### Work request
Every line holding the string "Enable" should be copied out of the listing.

****************************************

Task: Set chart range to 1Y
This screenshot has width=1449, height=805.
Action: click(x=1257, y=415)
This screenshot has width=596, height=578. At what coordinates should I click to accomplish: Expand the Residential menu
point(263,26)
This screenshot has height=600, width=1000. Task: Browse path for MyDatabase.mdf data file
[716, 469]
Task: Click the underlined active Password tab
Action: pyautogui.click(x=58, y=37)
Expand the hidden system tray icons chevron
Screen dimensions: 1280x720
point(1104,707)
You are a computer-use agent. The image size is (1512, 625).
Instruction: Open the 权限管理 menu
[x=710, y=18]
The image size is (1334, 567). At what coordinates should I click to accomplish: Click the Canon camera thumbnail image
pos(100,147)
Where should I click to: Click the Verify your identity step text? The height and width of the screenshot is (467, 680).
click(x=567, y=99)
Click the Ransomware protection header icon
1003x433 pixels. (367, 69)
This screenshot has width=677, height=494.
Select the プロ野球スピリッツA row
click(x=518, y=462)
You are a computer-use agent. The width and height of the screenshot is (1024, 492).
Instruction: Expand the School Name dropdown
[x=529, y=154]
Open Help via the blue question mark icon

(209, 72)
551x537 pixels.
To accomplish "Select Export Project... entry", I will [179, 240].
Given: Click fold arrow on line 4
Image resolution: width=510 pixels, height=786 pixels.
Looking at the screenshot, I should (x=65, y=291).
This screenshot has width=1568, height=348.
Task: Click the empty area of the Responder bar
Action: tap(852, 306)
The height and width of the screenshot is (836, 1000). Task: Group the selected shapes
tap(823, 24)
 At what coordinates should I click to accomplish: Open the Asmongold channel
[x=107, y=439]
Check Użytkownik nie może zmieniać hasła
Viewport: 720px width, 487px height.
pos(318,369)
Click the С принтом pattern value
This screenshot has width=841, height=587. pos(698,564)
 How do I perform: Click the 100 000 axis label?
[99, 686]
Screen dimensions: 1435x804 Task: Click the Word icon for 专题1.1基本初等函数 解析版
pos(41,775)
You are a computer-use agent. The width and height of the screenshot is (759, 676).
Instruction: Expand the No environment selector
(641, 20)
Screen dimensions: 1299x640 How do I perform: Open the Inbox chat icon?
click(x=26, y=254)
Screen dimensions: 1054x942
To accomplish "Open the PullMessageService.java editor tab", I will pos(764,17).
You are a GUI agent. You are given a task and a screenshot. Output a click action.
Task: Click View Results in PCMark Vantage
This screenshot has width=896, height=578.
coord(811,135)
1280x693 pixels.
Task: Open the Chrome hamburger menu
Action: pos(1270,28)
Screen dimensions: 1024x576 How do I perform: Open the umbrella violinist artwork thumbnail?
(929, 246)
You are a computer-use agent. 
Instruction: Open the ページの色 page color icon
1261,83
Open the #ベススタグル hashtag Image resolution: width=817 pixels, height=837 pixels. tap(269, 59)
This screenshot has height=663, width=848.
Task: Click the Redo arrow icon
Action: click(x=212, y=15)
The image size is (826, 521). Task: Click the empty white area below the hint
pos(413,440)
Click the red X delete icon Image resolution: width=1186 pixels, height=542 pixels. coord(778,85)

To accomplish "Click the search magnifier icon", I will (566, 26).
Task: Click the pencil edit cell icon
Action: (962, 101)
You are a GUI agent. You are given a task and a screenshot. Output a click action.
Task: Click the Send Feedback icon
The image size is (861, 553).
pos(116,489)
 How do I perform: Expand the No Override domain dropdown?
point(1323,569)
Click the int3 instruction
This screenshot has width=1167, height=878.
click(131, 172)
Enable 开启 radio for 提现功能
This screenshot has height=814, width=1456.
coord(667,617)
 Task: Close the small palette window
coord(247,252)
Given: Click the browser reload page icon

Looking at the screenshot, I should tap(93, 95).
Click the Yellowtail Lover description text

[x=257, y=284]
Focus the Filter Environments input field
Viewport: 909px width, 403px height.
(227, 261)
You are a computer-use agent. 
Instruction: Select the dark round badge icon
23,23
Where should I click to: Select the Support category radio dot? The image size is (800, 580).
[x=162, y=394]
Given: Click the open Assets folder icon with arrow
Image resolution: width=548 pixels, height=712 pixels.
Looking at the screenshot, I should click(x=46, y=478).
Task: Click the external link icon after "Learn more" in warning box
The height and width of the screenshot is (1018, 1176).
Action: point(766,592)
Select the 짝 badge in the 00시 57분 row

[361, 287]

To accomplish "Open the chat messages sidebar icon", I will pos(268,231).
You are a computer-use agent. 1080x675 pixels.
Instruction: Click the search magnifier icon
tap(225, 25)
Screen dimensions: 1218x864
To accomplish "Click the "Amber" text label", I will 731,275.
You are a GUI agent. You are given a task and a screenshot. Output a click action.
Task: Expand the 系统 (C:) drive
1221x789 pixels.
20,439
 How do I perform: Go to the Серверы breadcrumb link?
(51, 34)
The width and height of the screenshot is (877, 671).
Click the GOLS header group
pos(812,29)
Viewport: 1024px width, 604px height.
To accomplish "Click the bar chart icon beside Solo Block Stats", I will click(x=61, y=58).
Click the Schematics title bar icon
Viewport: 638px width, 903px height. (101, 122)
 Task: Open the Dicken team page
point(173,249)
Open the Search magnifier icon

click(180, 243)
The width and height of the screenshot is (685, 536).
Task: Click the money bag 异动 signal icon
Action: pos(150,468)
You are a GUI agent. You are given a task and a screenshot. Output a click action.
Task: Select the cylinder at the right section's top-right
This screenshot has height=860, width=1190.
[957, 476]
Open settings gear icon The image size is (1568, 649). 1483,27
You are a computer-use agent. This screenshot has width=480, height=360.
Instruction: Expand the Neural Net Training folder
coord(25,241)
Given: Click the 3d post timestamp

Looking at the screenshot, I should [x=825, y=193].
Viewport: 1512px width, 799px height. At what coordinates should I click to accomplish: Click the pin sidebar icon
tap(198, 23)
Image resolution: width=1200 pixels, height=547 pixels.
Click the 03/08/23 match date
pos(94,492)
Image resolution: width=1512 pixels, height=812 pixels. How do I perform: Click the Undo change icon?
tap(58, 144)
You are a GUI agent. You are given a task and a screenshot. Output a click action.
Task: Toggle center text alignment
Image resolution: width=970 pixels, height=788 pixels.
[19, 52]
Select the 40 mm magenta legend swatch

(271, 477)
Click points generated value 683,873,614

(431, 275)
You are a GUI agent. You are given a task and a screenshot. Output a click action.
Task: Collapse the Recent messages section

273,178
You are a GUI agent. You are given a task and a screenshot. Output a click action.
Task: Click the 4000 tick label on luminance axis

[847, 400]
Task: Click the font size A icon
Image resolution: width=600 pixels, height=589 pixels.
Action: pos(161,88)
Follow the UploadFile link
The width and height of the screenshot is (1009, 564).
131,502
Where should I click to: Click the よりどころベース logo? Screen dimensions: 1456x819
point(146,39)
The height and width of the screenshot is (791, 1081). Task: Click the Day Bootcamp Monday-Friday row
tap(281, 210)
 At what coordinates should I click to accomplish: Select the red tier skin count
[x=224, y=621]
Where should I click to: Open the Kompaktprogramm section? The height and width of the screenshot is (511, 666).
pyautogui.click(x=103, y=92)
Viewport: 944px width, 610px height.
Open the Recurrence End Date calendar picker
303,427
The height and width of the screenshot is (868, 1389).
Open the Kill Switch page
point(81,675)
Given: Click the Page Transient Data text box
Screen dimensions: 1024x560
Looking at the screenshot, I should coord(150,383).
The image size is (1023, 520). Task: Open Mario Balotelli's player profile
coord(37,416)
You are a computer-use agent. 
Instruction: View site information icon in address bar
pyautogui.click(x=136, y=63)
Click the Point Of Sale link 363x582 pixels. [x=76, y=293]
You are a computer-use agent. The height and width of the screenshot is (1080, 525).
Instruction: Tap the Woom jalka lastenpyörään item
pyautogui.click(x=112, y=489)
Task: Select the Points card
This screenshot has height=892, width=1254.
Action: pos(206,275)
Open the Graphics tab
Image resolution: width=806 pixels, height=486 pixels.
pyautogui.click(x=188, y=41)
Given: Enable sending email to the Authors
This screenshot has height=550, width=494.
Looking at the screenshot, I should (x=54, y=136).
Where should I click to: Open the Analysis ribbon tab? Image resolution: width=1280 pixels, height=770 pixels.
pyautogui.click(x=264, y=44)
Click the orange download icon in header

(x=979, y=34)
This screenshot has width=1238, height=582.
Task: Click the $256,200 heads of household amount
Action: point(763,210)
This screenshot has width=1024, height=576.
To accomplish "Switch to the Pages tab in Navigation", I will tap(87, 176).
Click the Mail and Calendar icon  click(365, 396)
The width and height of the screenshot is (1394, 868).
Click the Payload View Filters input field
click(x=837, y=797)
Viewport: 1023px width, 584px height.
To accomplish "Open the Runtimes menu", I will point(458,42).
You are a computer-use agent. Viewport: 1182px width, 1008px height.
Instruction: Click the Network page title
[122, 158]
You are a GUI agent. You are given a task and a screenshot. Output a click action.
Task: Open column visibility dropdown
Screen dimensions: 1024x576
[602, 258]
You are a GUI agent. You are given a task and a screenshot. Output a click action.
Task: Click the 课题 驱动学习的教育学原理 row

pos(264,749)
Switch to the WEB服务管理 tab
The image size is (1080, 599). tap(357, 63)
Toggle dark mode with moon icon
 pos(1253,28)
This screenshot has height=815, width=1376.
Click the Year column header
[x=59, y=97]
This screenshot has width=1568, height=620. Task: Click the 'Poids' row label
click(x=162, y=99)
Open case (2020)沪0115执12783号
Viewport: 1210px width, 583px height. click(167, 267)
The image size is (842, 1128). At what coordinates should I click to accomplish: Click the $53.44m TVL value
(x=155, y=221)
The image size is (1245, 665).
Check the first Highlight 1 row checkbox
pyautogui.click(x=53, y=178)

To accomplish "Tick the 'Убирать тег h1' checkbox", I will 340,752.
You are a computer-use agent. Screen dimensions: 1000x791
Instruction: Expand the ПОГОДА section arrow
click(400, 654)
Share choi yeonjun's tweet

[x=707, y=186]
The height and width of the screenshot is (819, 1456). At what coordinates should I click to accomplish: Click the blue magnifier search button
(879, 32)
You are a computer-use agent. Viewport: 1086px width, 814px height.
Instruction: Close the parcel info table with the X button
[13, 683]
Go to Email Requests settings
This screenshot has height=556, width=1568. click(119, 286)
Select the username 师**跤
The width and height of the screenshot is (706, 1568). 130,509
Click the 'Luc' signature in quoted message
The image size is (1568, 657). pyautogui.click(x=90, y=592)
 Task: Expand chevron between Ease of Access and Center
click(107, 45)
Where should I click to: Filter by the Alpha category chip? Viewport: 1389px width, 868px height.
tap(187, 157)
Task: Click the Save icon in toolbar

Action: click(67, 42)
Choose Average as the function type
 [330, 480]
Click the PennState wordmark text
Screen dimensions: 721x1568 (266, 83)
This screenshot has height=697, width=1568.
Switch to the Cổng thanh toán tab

****************************************

### Result of this task
Enable 开启 radio for 提现功能
Given: Enable sending email to the Authors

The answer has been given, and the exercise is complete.